**Given problem:**
Decide whether each statement below agrees with the post about the future of DRN. Answer yes or no for each, quoting the deciding words of the post exactly.
1. The project had been under way for 12 months when the post was written.
2. The site could run on the backup servers at other locations.
3. Losing the job seemed like a bad thing to the writer at the time.

**Document extract:**
+ + + + +

Ok so by now I think pretty much everyone has heard the announcement. I know I have communicated with several people about it in the last 12 hours. Here is the bottom line, just to lay it out there if I dont figure out a way to at the very least pay the cable bill “internet” next month that DRN in its entirety will be gone for good. Because I own my web server if the connection to the house is cut that means the website will be gone, the ability to update it and upload the show will be gone as well. A had a few fail safes just in case but unfortunately my server is fairly advanced and the backup servers at other locations are not. That being said my fail safe was to move the entire site to one of these other servers for free and host it there until I could figure things out,. As I said though they are far from run of the mill and the site will NOT function on them.
It pains me to see the project that I have been working on for 12 months now start crumbling apart. Making the decision I made to back off on it was in my eyes the ONLY way to try to save even part of it. Most of you know I own a business. While this business is not doing very well right now it is still making money. My hope is that by backing off from DRN and focusing on this business I not only will be able to put more time into it to raise revenue but it will be what not only saves DRN but also saves my house.
When I lost my job I did not see it as a bad thing. At that time I was doing DRN for about 10 months and things were almost growing faster than I could keep up. We were starting to become a driving force, things were happening not because we worked for it to happen persay but because we just picked up the phone and asked for them to happen. People were jumping on board left and right not because of what we were doing or how we were doing it but just because we were doing good. I digress though. I saw loosing my job as a great thing. I could not take 2 things I had a passion for “Reptiles and filming” and make a career out of them. I intensified the work I was doing, taking advantage of every opportunity I could I had to do it, I could not see going back into a career that I did not like.
Now after all this time I look at the following that has been created and still cant believe the did as well as it has but unfortunately things have not worked out the way they were suppose to. I sat and watched people that did not put in nearly a tenth of the work I have pass me up like I was standing still. A lot of promises were made for things that could have greatly helped DRN become much much larger that never happened. Part of me is extremely disappointed in this. I have done every single thing I set out to do and never went back on my word no matter how hard it was to follow through and it panes me to think if one of these things would have happened we could be telling a much different story right now.

+ + + + +

**Stored records:**
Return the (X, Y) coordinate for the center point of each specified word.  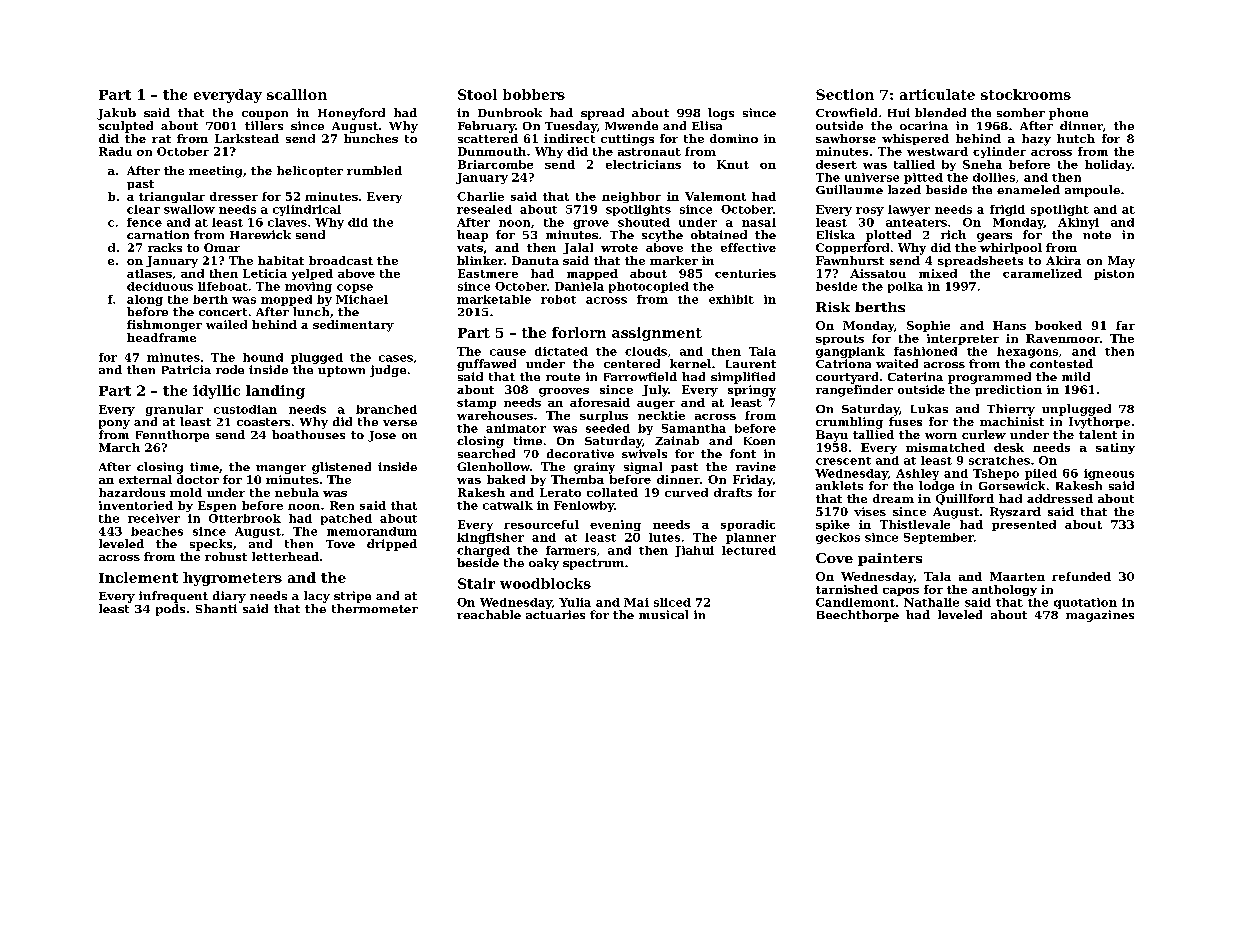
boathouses (308, 434)
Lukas (929, 408)
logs (721, 114)
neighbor (631, 197)
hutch (1076, 138)
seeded (608, 428)
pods (170, 610)
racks (165, 247)
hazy (1036, 140)
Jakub (116, 114)
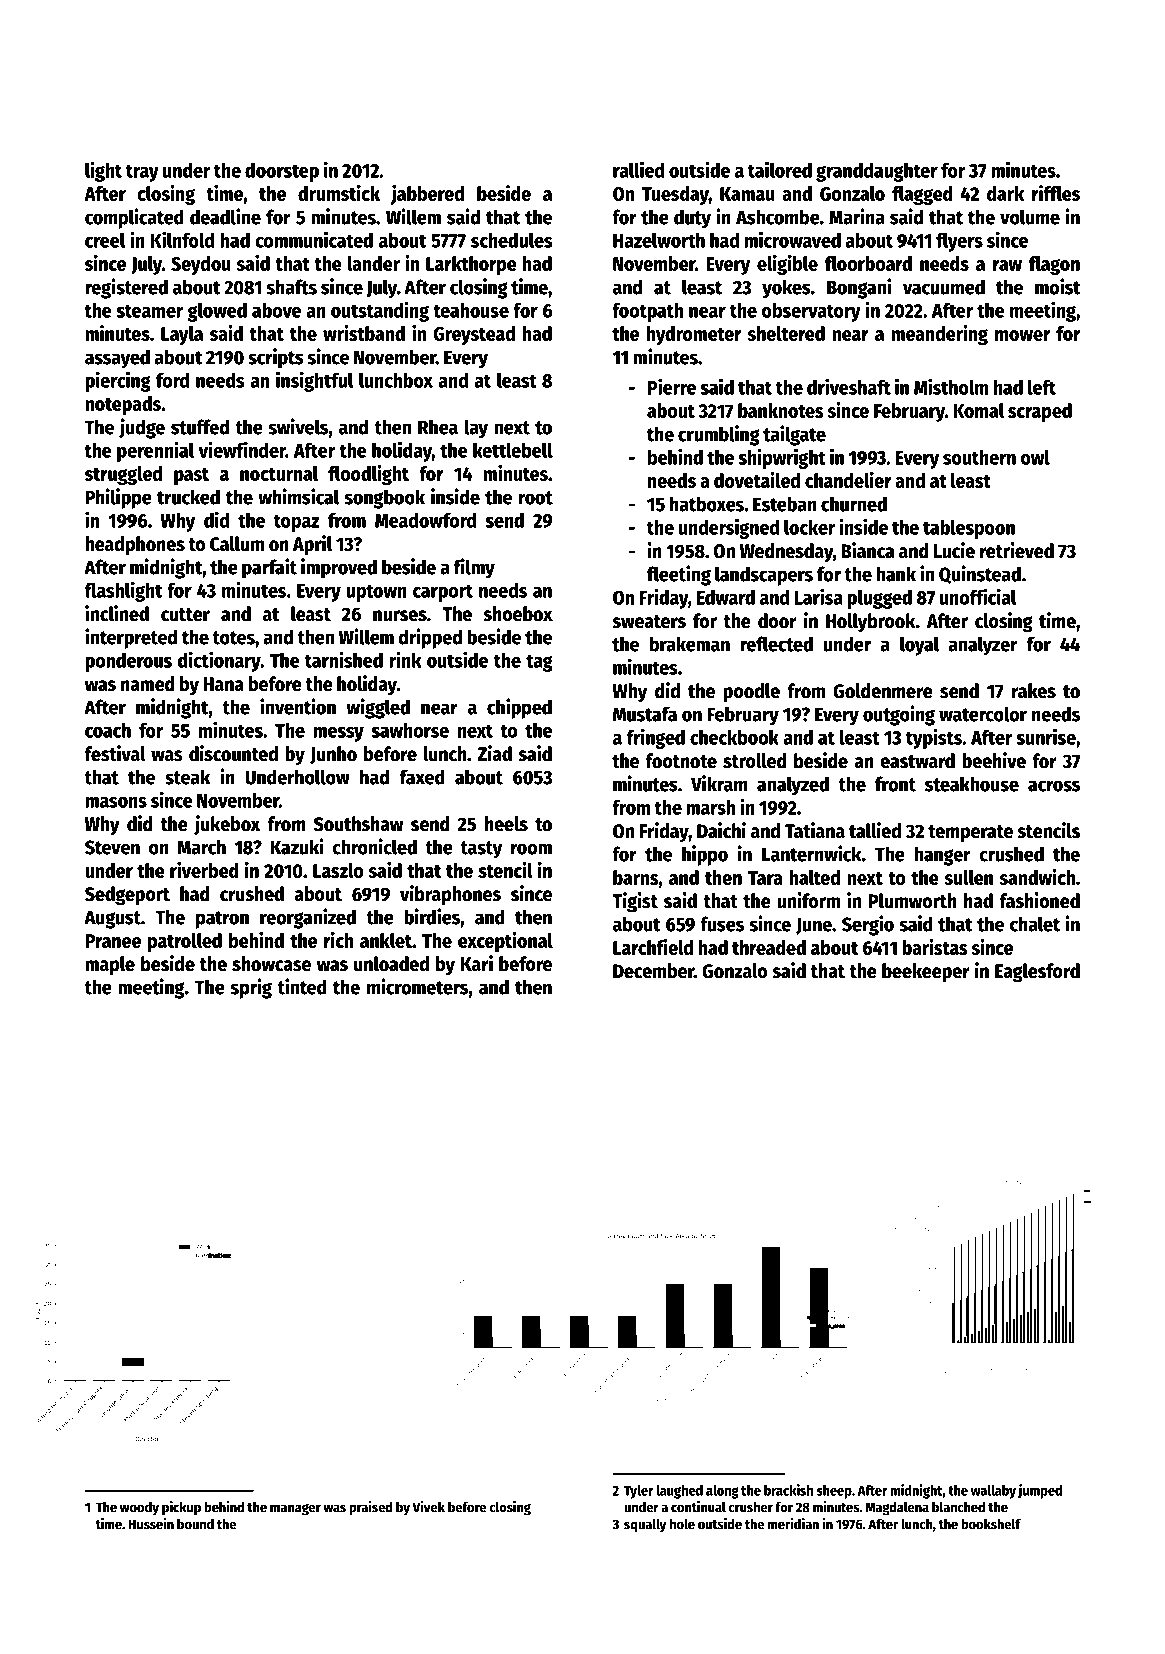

+ + + + +

**Exercise response:**
1. Yes: "the project that I have been working on for 12 months now"
2. No: "the site will NOT function on them."
3. No: "When I lost my job I did not see it as a bad thing."